Tuesday, May 22, 2018

A Deep Learning Black Box Code

I mentioned in a previous blog that for the basic machine learning tasks such as classification or regression, we could replace the traditional machine learning tools, such as SVM or random forest, by a fully-connected deep learning solution.  If we do such tasks often, we should be able to write a black-box solution based on a few simplifications: (1) all layers have the same number of neurons; (2) dropout is applied only to the last layer; (3) We use ReLu.  I have not really work on this, but below is an outlier of the Keras code, which automatically explores the optimal NN solution for the MNIST dataset.


from keras.datasets import mnist
from keras import models, layers
from keras.utils import to_categorical
import numpy as np

(train_images, train_labels), (test_images, test_labels) = mnist.load_data()
train_images = train_images.reshape(-1, 28*28).astype('float32')/255
validate_images = train_images[-10000:]
train_images = train_images[:-10000]
test_images = test_images.reshape(-1, 28*28).astype('float32')/255
train_labels = to_categorical(train_labels)
validate_labels = train_labels[-10000:]
train_labels = train_labels[:-10000]
test_labels = to_categorical(test_labels)

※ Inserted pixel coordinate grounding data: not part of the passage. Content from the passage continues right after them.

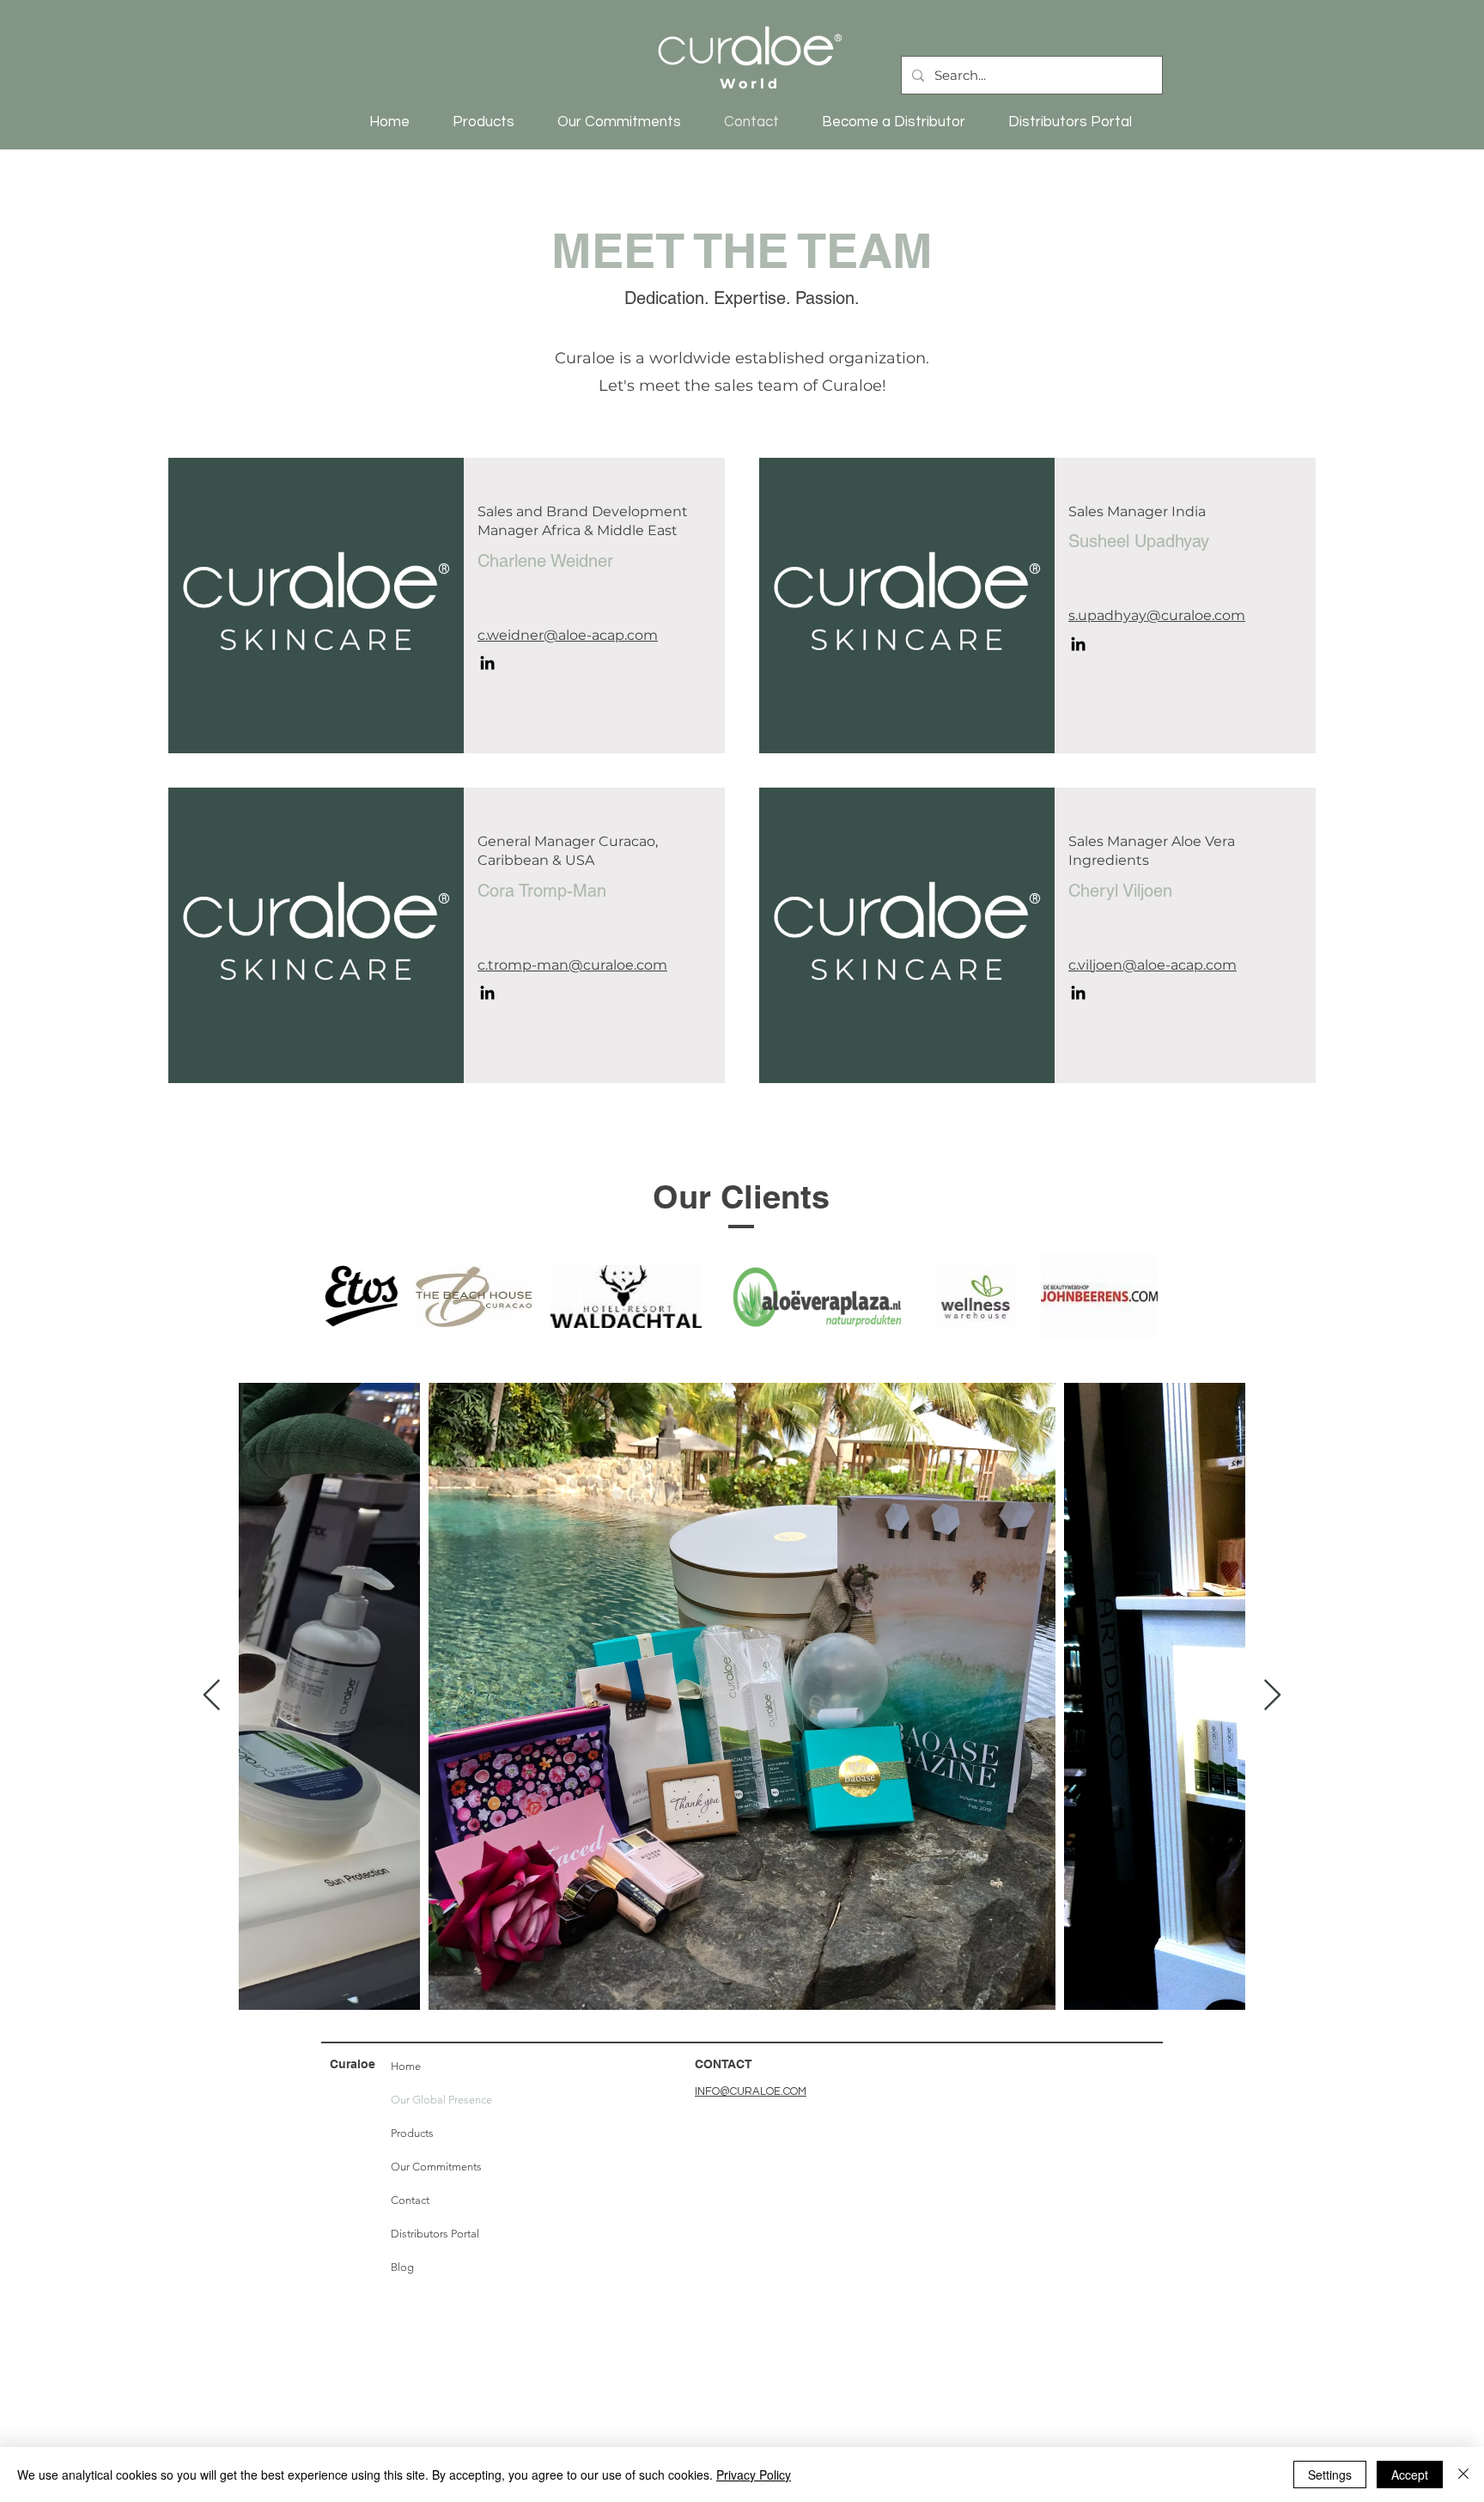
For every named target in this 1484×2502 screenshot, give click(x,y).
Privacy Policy (753, 2474)
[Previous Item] (212, 1696)
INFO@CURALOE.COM (750, 2091)
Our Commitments (436, 2166)
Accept (1409, 2474)
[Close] (1463, 2474)
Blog (402, 2267)
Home (406, 2066)
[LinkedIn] (487, 663)
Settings (1330, 2474)
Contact (410, 2200)
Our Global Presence (438, 2099)
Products (412, 2133)
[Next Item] (1272, 1696)
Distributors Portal (435, 2233)
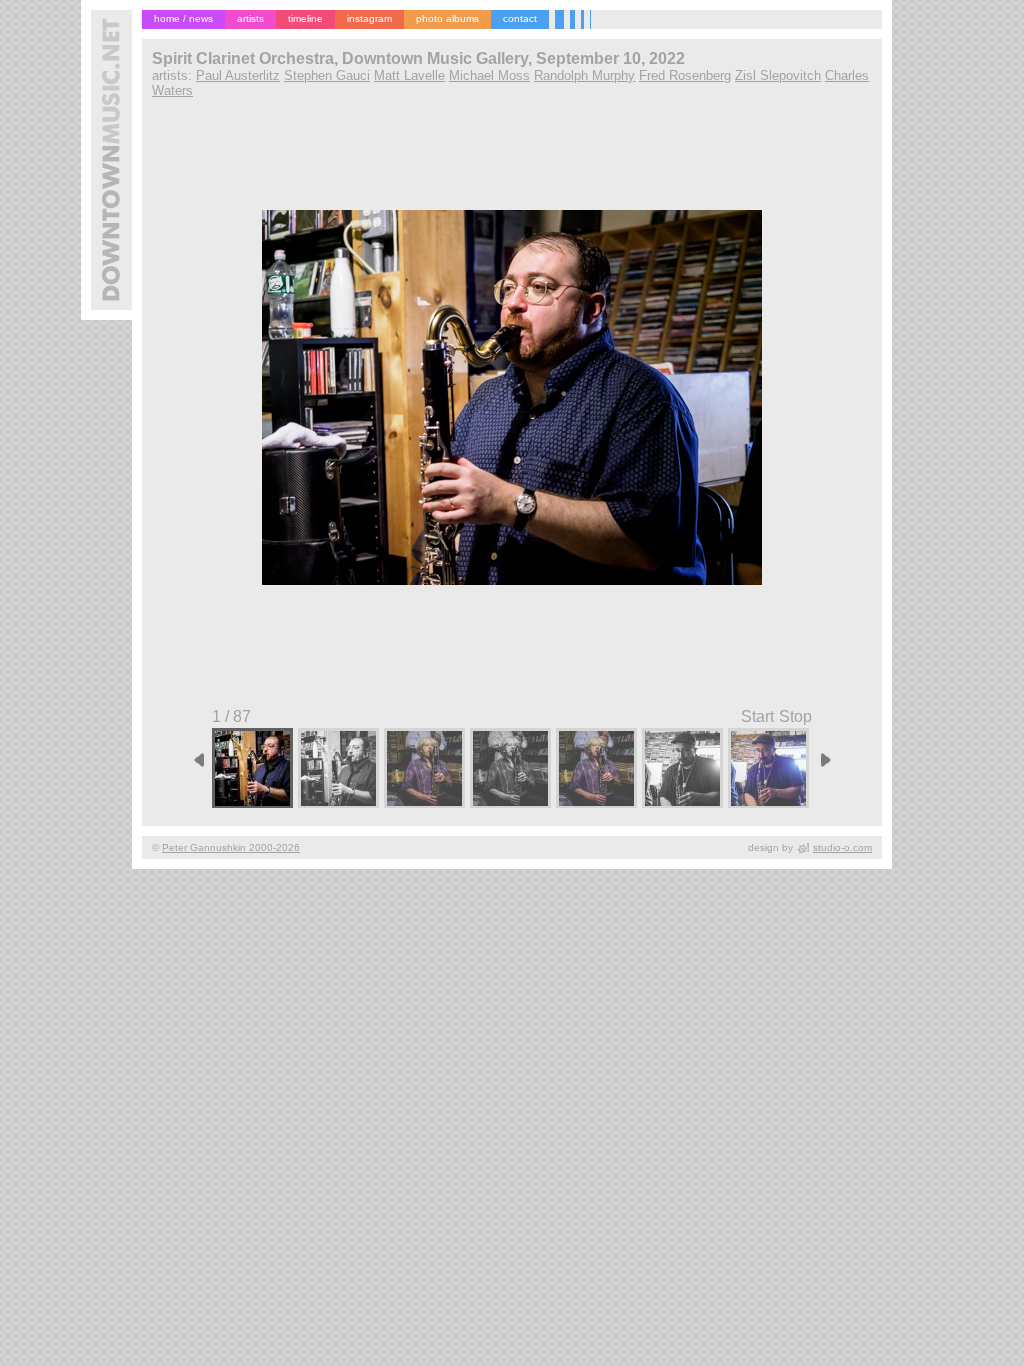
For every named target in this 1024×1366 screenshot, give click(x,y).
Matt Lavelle (409, 75)
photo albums (447, 18)
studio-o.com (842, 847)
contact (520, 18)
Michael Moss (489, 75)
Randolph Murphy (584, 75)
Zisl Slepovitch (778, 75)
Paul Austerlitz (238, 75)
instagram (369, 18)
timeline (305, 18)
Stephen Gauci (327, 75)
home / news (183, 18)
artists (250, 18)
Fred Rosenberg (685, 75)
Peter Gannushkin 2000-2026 (231, 847)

def model(input_shape, n_classes, n_layer=3, nodes_in_layer=64, dropout=0.5):
    net = models.Sequential()
    net.add(layers.Dense(nodes_in_layer, input_shape=input_shape, activation='relu'))
    for i in range(n_layer-1):
        net.add(layers.Dense(nodes_in_layer, activation='relu'))
    if dropout>0:
            net.add(layers.Dropout(dropout))
    net.add(layers.Dense(n_classes, activation='softmax'))
    return net

input_shape=(28*28,)

n_classes=10
n_layers=[1, 2, 3, 4]
nodes=[16, 32, 64, 128]
dropouts=[0, 0.2, 0.5]

n_search=10
best_acc=0.0
for i in range(n_search):
    n_layer = n_layers[np.random.randint(4)]
    nodes_in_layer = nodes[np.random.randint(4)]
    dropout = dropouts[np.random.randint(3)]
    print("INFO> Test new model: n_layer=%d, nodes=%d, dropout=%.2f" % (n_layer, nodes_in_layer, dropout))
    net = model(input_shape, n_classes, n_layer, nodes_in_layer, dropout)
    net.compile(optimizer='adam', loss='categorical_crossentropy', metrics=['accuracy'])
    history = net.fit(train_images, train_labels, epochs=5, batch_size=64, validation_data=(validate_images, validate_labels))
    loss,acc = net.evaluate(test_images, test_labels)
    if acc > best_acc:
        print('INFO> Better model found, accuracy=', acc)
        best_acc=acc
        net.save('my_best_model.h5')
    else:
        print('INFO> Keep existing model, new model has worse accuracy=', acc)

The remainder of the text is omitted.